● **PROBLEM REQUIREMENTS**
Render the material below as a Markdown table with two columns, No. and Line, giving each non-blank line its own numbered row and leaving out the blank lines.

BEGIN

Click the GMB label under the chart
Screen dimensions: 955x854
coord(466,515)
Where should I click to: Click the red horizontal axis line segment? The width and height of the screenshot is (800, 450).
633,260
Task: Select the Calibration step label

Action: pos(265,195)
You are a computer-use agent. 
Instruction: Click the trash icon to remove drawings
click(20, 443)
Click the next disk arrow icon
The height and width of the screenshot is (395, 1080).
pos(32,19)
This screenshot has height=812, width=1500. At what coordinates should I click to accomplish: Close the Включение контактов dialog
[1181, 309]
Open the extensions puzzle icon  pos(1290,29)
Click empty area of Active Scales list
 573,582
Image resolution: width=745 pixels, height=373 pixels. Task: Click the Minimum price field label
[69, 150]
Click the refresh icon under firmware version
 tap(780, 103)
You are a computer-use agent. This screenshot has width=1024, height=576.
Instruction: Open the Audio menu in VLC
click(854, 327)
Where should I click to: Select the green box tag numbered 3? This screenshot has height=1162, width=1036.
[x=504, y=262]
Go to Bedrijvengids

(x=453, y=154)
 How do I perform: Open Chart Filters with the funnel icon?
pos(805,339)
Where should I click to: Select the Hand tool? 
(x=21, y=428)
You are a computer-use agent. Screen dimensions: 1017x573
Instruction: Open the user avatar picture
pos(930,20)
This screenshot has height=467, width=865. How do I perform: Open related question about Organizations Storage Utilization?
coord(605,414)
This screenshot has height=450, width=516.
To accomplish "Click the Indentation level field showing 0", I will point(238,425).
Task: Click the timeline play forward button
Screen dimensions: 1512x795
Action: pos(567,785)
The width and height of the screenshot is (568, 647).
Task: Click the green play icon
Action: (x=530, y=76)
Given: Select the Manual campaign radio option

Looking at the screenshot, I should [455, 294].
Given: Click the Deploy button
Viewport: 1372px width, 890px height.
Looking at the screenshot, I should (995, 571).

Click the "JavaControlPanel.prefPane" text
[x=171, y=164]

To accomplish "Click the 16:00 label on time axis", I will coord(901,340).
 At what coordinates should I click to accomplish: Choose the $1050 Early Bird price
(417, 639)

END

● **THE OUTPUT**
| No. | Line |
|---|---|
| 1 | Click the GMB label under the chart |
| 2 | Screen dimensions: 955x854 |
| 3 | coord(466,515) |
| 4 | Where should I click to: Click the red horizontal axis line segment? The width and height of the screenshot is (800, 450). |
| 5 | 633,260 |
| 6 | Task: Select the Calibration step label |
| 7 | Action: pos(265,195) |
| 8 | You are a computer-use agent.  |
| 9 | Instruction: Click the trash icon to remove drawings |
| 10 | click(20, 443) |
| 11 | Click the next disk arrow icon |
| 12 | The height and width of the screenshot is (395, 1080). |
| 13 | pos(32,19) |
| 14 | This screenshot has height=812, width=1500. At what coordinates should I click to accomplish: Close the Включение контактов dialog |
| 15 | [1181, 309] |
| 16 | Open the extensions puzzle icon  pos(1290,29) |
| 17 | Click empty area of Active Scales list |
| 18 |  573,582 |
| 19 | Image resolution: width=745 pixels, height=373 pixels. Task: Click the Minimum price field label |
| 20 | [69, 150] |
| 21 | Click the refresh icon under firmware version |
| 22 |  tap(780, 103) |
| 23 | You are a computer-use agent. This screenshot has width=1024, height=576. |
| 24 | Instruction: Open the Audio menu in VLC |
| 25 | click(854, 327) |
| 26 | Where should I click to: Select the green box tag numbered 3? This screenshot has height=1162, width=1036. |
| 27 | [x=504, y=262] |
| 28 | Go to Bedrijvengids |
| 29 | (x=453, y=154) |
| 30 |  How do I perform: Open Chart Filters with the funnel icon? |
| 31 | pos(805,339) |
| 32 | Where should I click to: Select the Hand tool?  |
| 33 | (x=21, y=428) |
| 34 | You are a computer-use agent. Screen dimensions: 1017x573 |
| 35 | Instruction: Open the user avatar picture |
| 36 | pos(930,20) |
| 37 | This screenshot has height=467, width=865. How do I perform: Open related question about Organizations Storage Utilization? |
| 38 | coord(605,414) |
| 39 | This screenshot has height=450, width=516. |
| 40 | To accomplish "Click the Indentation level field showing 0", I will point(238,425). |
| 41 | Task: Click the timeline play forward button |
| 42 | Screen dimensions: 1512x795 |
| 43 | Action: pos(567,785) |
| 44 | The width and height of the screenshot is (568, 647). |
| 45 | Task: Click the green play icon |
| 46 | Action: (x=530, y=76) |
| 47 | Given: Select the Manual campaign radio option |
| 48 | Looking at the screenshot, I should [455, 294]. |
| 49 | Given: Click the Deploy button |
| 50 | Viewport: 1372px width, 890px height. |
| 51 | Looking at the screenshot, I should (995, 571). |
| 52 | Click the "JavaControlPanel.prefPane" text |
| 53 | [x=171, y=164] |
| 54 | To accomplish "Click the 16:00 label on time axis", I will coord(901,340). |
| 55 |  At what coordinates should I click to accomplish: Choose the $1050 Early Bird price |
| 56 | (417, 639) |